It's (nearly) official. Pending the successful completion of our
CELTA certification course with
Teaching House on August 16, Patrick and I will be English Foreign Language Teachers in Russia! I am so relieved to have jobs lined up. The entire job search was far less stressful and far shorter than I had envisioned it would be. We applied jointly to a total of nineteen companies in Russia, had four interviews each, received two job offers (with two more likely on the way), and accepted one all within three weeks.

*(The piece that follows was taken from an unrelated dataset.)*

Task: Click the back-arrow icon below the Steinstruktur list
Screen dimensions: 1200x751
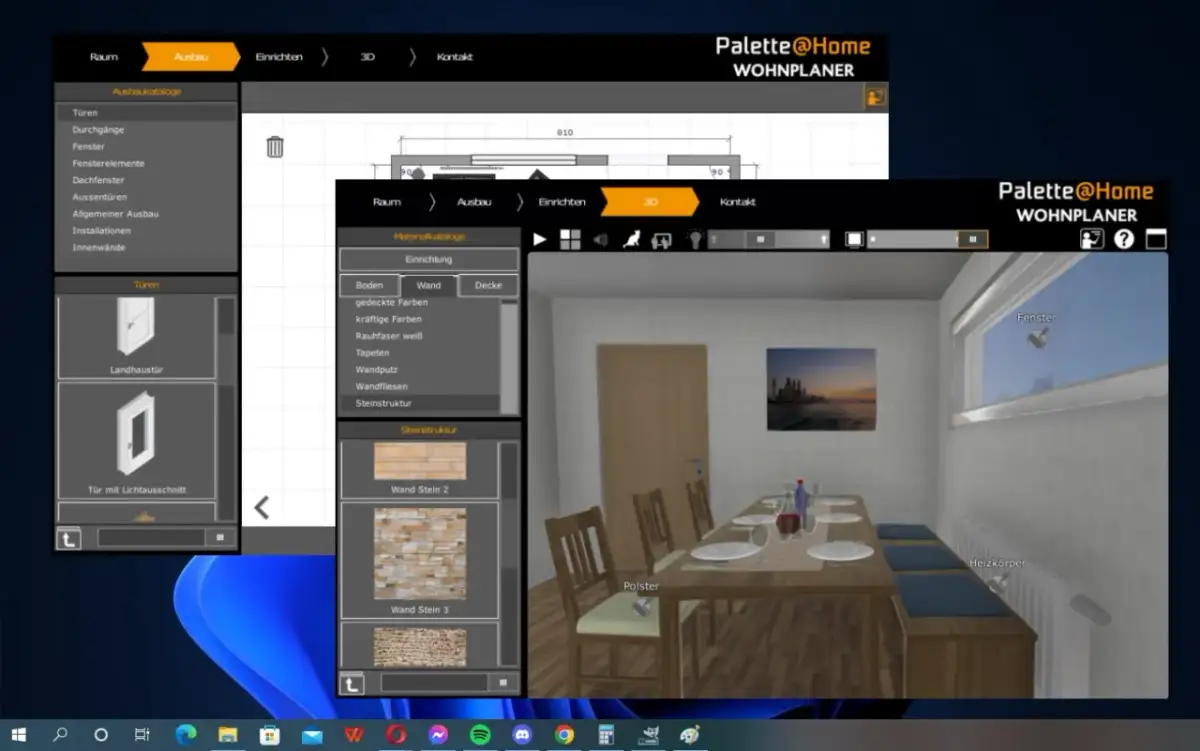Action: click(352, 684)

Our placement is Stavropol, a regional capital in the North Caucasus. You won't find information on this city in your Lonely Planet guidebook, and its
Wikipedia page is pretty skimpy. There is some information on the
city's official website and
here. Anyway, here are some of the basics.
- Population: 400,000
- Founded in 1777 as a fortress
- Industry: Machinery, food processing, pharmaceuticals, construction materials
- Climate: Short, cold winters and hot summers; little precipitation
I expect many of my relatives to ask, "Is it safe there?" Well, I expect it's about as safe as any American city. I do, however, anticipate some ethnic tension. Politically speaking, Stavropol Krai, the Republic of Dagestan, the Republic of Ingushetia, the Kabardino-Balkar Republic, the Karachay-Cherkess Republic, the Republic of North Ossetia-Alania, and the Chechen Republic constitute the North Caucasian Federal District. About 30% of the district's population is ethnically Russian and most ethnic Russians live in Stavropol Krai. People who are ethnically North Caucasian are not well liked by ethnic Russians. Rather than go into the history of that here, I'll direct you to a few articles.

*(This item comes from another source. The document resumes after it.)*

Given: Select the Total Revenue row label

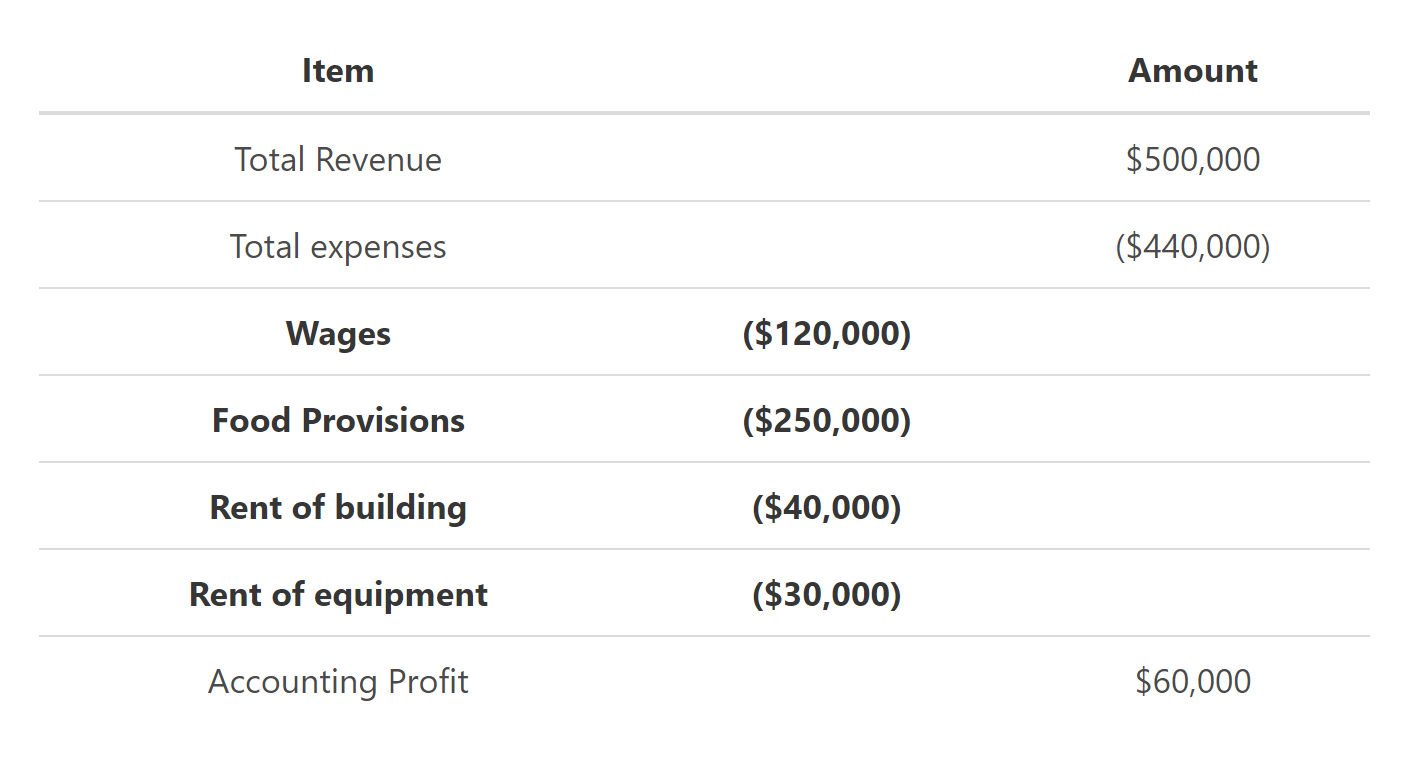Looking at the screenshot, I should (x=338, y=160).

Frontline between Stavropol and the North Caucasus
Hijab ban
Cossacks
One thing that I really like about Stavropol is how green it is. If you look on Google Maps, you can see how many trees there are. From what I've been able to find, Stavropol has lovely parks, lots of trees, and beautiful flower gardens. There also appear to be lots of small houses. Another draw is that Patrick and I will be able to visit Georgia after our nine-month contract is up. Going through Abkhazia is risky and the Sochi-Batumi ferry is only for CIS citizens, so we'll go Sochi-Trabzon-Batumi.
I've yet to set foot in Russia, but I'm intrigued by Stavropol and excited to arrive in September.